===== Selected text =====
Stock photo of a Lion Air Boeing 737-900ER. (Photo by

Search teams still scouring the Java Sea for what’s left of Lion Air flight JT 610

On Monday, Lion Air flight JT 610 crashed into the sea just off Jakarta, Indonesia with 189 passengers and crew on board. Indonesian investigators are examining debris thought to be from the Boeing 737 MAZ which disappeared from radar during a short flight from Jakarta to Pangkal Pinang, according to Indonesia’s National Search and Rescue Agency (SAR).  It was last recorded in the Thousand Islands regency, north of Jakarta.

On the plane were 181 passengers including one child, two infants, 20 Indonesian ministry officials, six crew members and two pilots.

The SAR has deployed boats, a helicopter and a team of 250 rescuers including divers to the crash site identified in the Java Sea, 34 nautical miles off the coast. Search teams are still trying to locate the Emergency Locator Transmitter which is not sending out any signal like it’s supposed to.

According to recent reports, debris found so far include life vests and a cellphone. The plane’s fuselage and black box nor any of the passengers have been found at this moment. Images released by the Indonesia Disaster Mitigation Agency shows an oil slick at the presumed crash site.

Speaking to CNN, former accident investigation Alan Diehl said that there are four broad categories to consider in an airplane crash: mechanical, human, weather and criminal. Mr Diehl says that since it appears weather isn’t a factor, but ‘everything else is on the table’.

He added, “clearly if you’re having an emergency you have to focus on troubleshooting first of all, and solving the problem, so you probably don’t have a lot of time to talk to the controllers. The fact that they had enough time to tell them that they wanted to return, that is significant.

“The fragmented floating debris suggests that there’s probably not going to be a rescue effort but they should certainly be able to recover the black boxes fairly expeditiously.”

The plane was piloted by Captain Bhavye Suneja, an experienced pilot with over 6,000 flight hours. He was accompanied by copilot Harvino with more than 5,00 flight hours. The plane itself had only 800 hours of flight. On its last flight from Bali to Jakarta, however, there had been reports technical difficulties with that plane but it had been declared ‘operationally feasible’ following an investigation and cleared for flight.

At this point, search teams are canvassing the designated search area under the assumption that the plane has sunk. So it’s a search and recovery, not search and rescue operation.
===== Dataset content =====
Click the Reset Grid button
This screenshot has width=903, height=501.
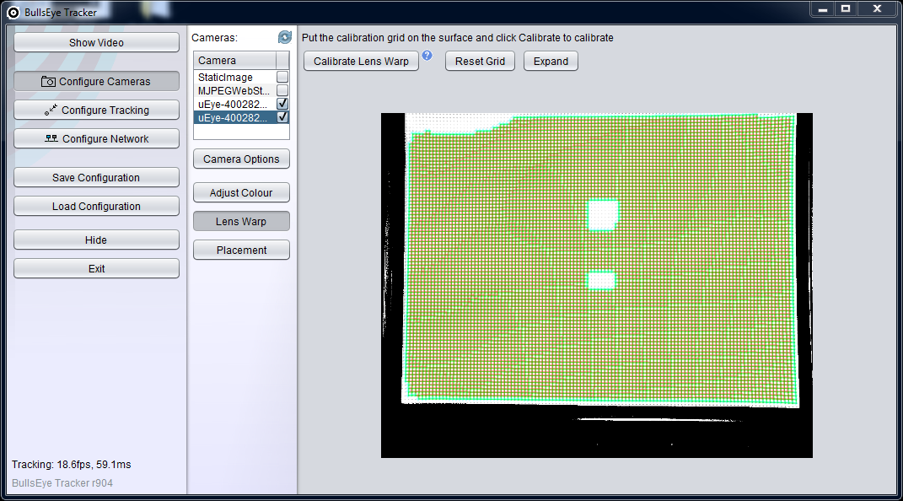(480, 62)

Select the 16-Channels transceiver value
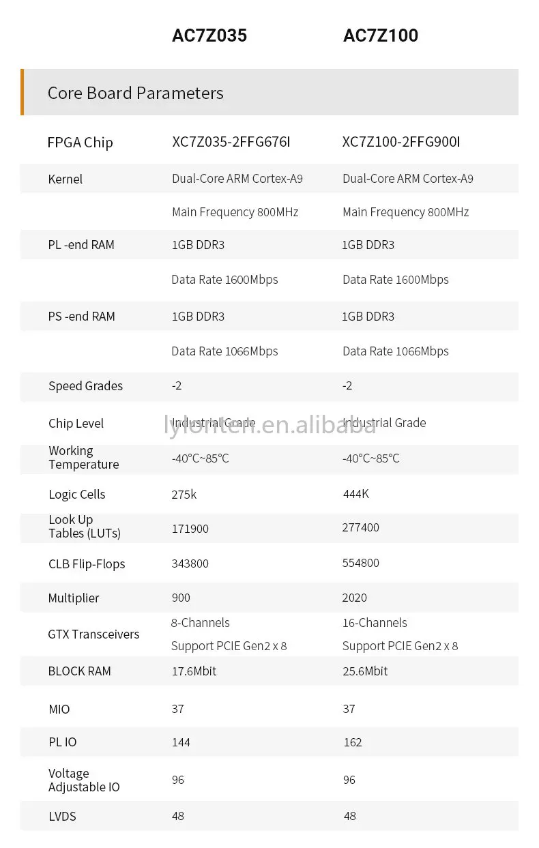[x=375, y=623]
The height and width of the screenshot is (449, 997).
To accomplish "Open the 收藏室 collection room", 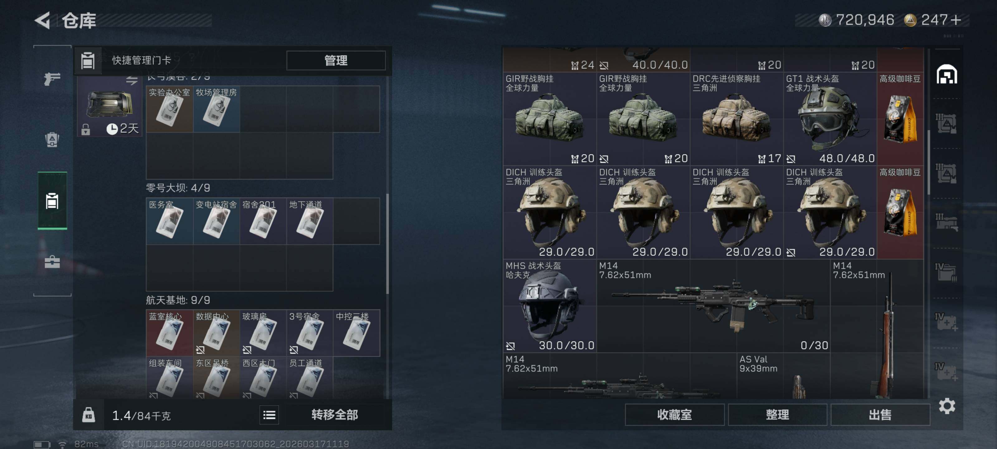I will click(674, 415).
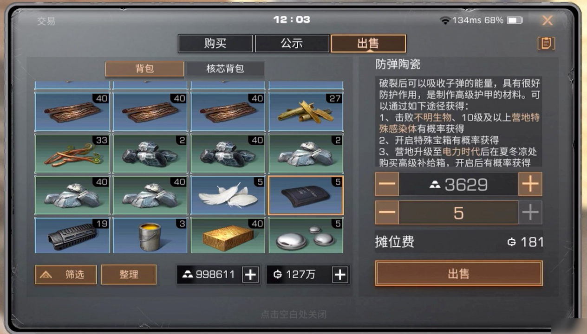The width and height of the screenshot is (587, 334).
Task: Decrease the sell quantity of 5
Action: pyautogui.click(x=387, y=213)
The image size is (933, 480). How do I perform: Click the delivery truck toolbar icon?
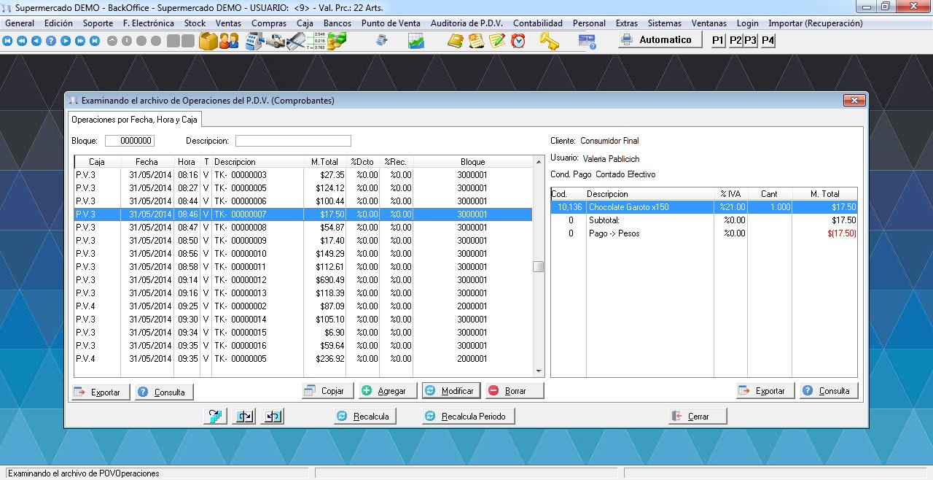tap(275, 41)
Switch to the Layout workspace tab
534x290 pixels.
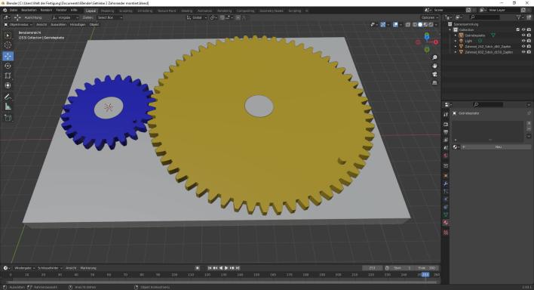coord(91,11)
=====
What is needed
Reproduce the part of the article on the Lion Air crash from "On Monday, Lion" up to and including "it’s supposed to.", keeping every word and mark unchanged.

Answer for the task
On Monday, Lion Air flight JT 610 crashed into the sea just off Jakarta, Indonesia with 189 passengers and crew on board. Indonesian investigators are examining debris thought to be from the Boeing 737 MAZ which disappeared from radar during a short flight from Jakarta to Pangkal Pinang, according to Indonesia’s National Search and Rescue Agency (SAR).  It was last recorded in the Thousand Islands regency, north of Jakarta.

On the plane were 181 passengers including one child, two infants, 20 Indonesian ministry officials, six crew members and two pilots.

The SAR has deployed boats, a helicopter and a team of 250 rescuers including divers to the crash site identified in the Java Sea, 34 nautical miles off the coast. Search teams are still trying to locate the Emergency Locator Transmitter which is not sending out any signal like it’s supposed to.